M Gould posted 10-18-2012 10:41 AM ET (US)     Profile for M Gould  Send Email to M Gould     
A local boat mechanic also suggested using toothpicks (similar to Jim's method) or using clipped pieces of a zip-tie, cut to length of the depth of the hole. These are only for screws that aren't grabbing well. The zip-tie method could be used as a temporary repair, and would not absorb water.

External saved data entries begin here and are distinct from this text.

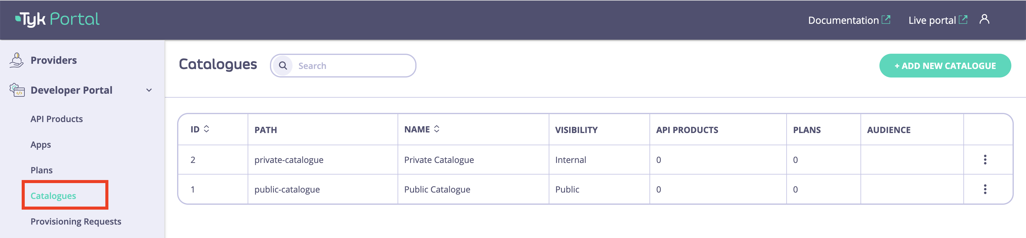1026x238 pixels.
Task: Open the kebab menu for private-catalogue row
Action: click(986, 160)
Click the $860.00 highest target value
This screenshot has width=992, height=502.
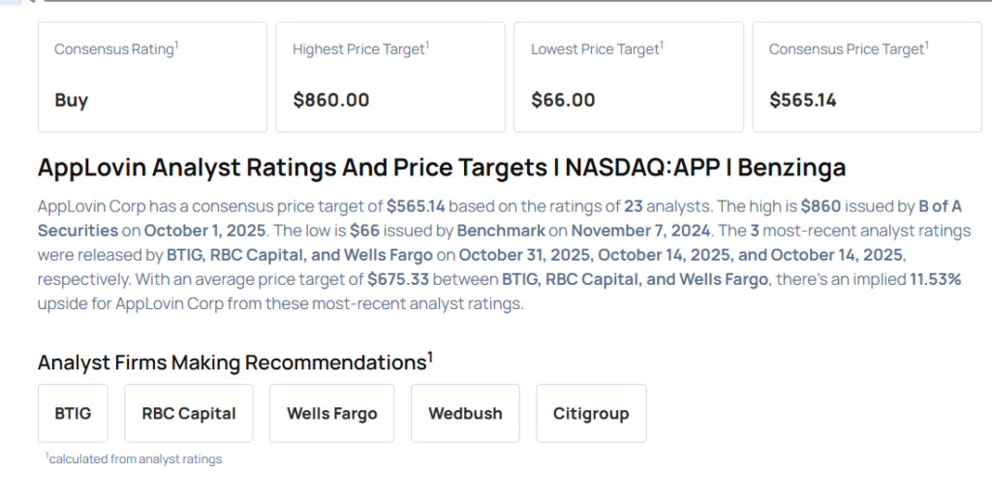click(330, 100)
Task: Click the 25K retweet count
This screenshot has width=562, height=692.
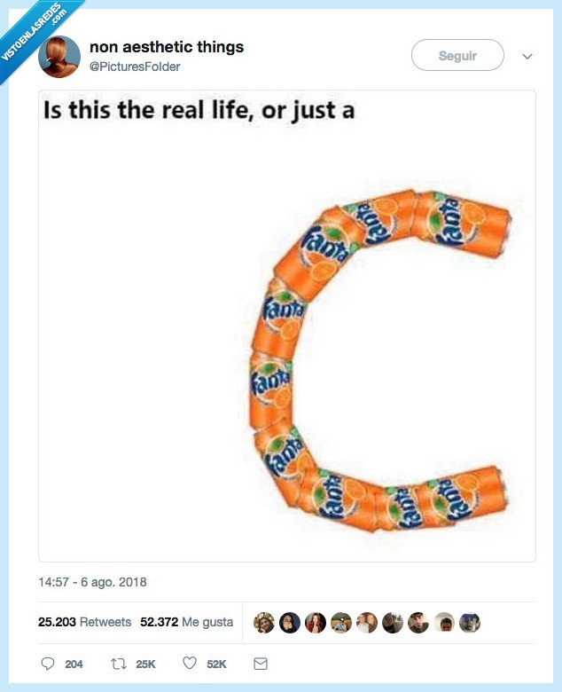Action: (x=146, y=664)
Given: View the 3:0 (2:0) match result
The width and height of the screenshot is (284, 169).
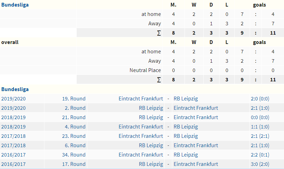Looking at the screenshot, I should pyautogui.click(x=260, y=164).
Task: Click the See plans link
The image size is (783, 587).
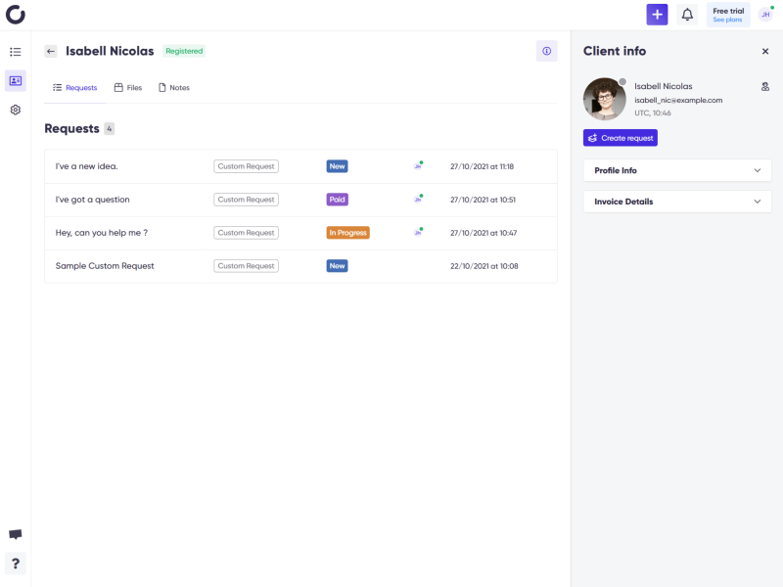Action: pos(727,20)
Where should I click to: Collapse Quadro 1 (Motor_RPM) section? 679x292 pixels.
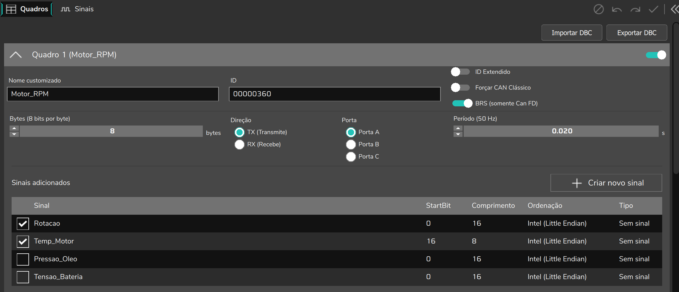click(x=16, y=55)
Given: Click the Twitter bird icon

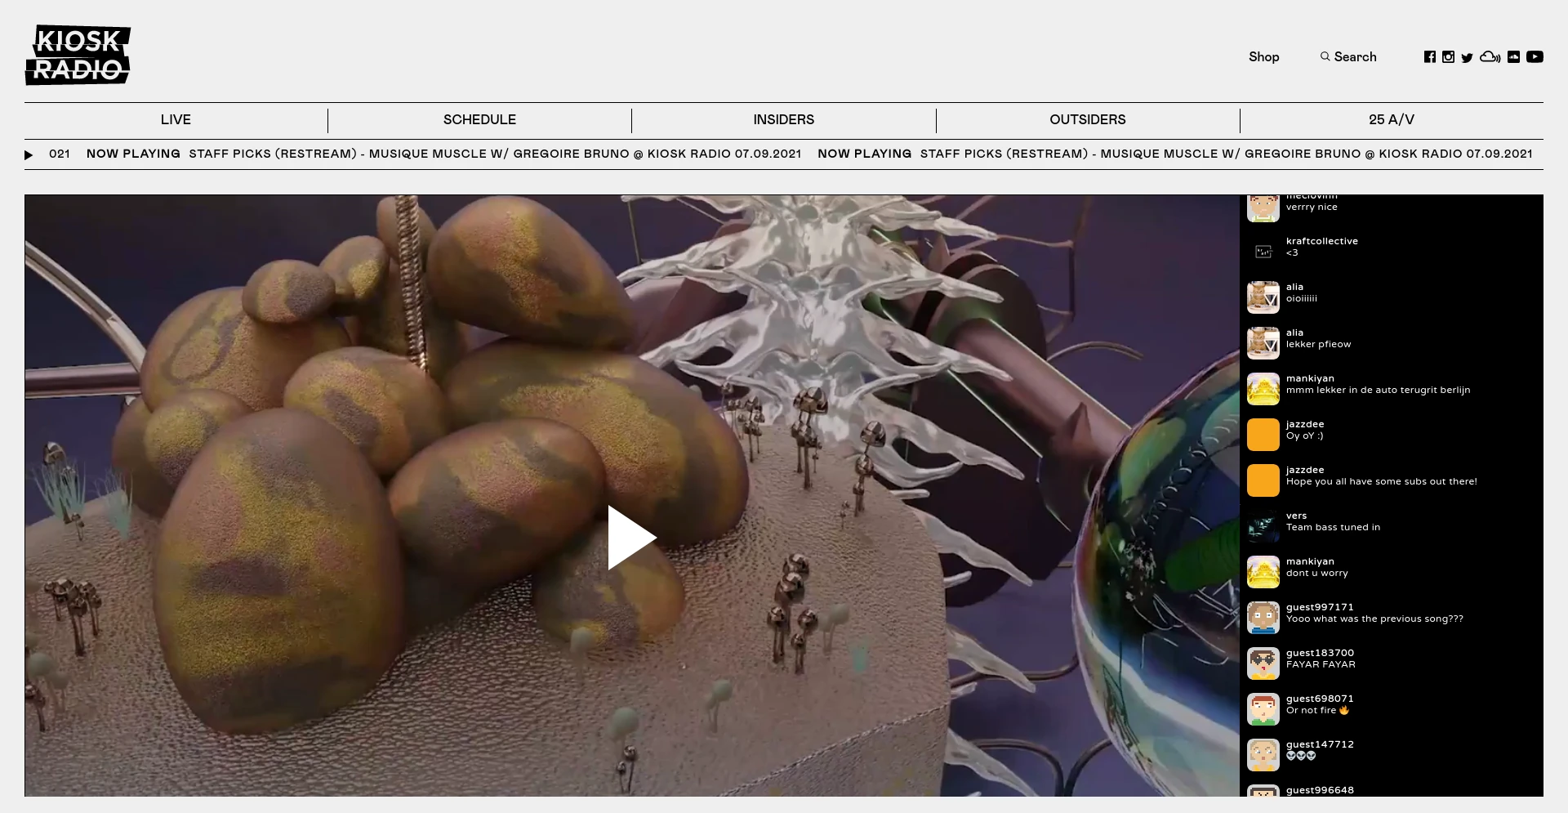Looking at the screenshot, I should (x=1467, y=58).
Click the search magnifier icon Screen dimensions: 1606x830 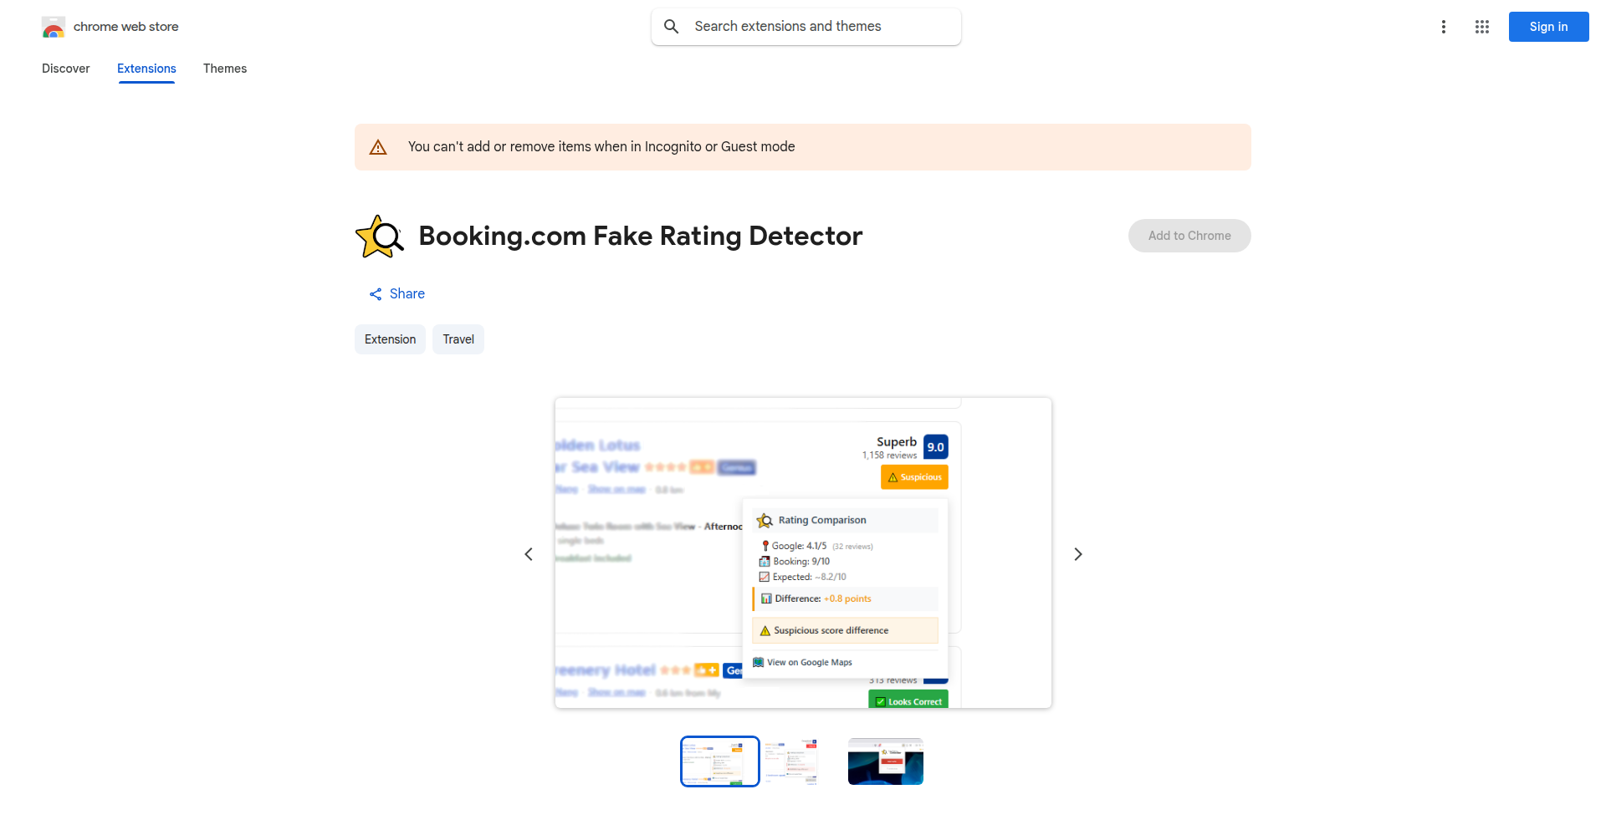click(x=671, y=27)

outragesteve posted 10-18-2012 02:24 PM ET (US)     Profile for outragesteve  Send Email to outragesteve     
I have filled a few holes in my boat, using the finishing washer method. Drill out the hole, somewhat larger than the screw you want to use: (#6, #8, etc) Mix up some epoxy resin with thickening material. Using a syringe, inject the resin into the hole, and insert the screw/washer. When the resin cures, the screw is going nowhere and it looks clean! Good luck
Binkster posted 10-19-2012 04:57 PM ET (US)     Profile for Binkster  Send Email to Binkster     
Who wants to see unused screws attached to a boat?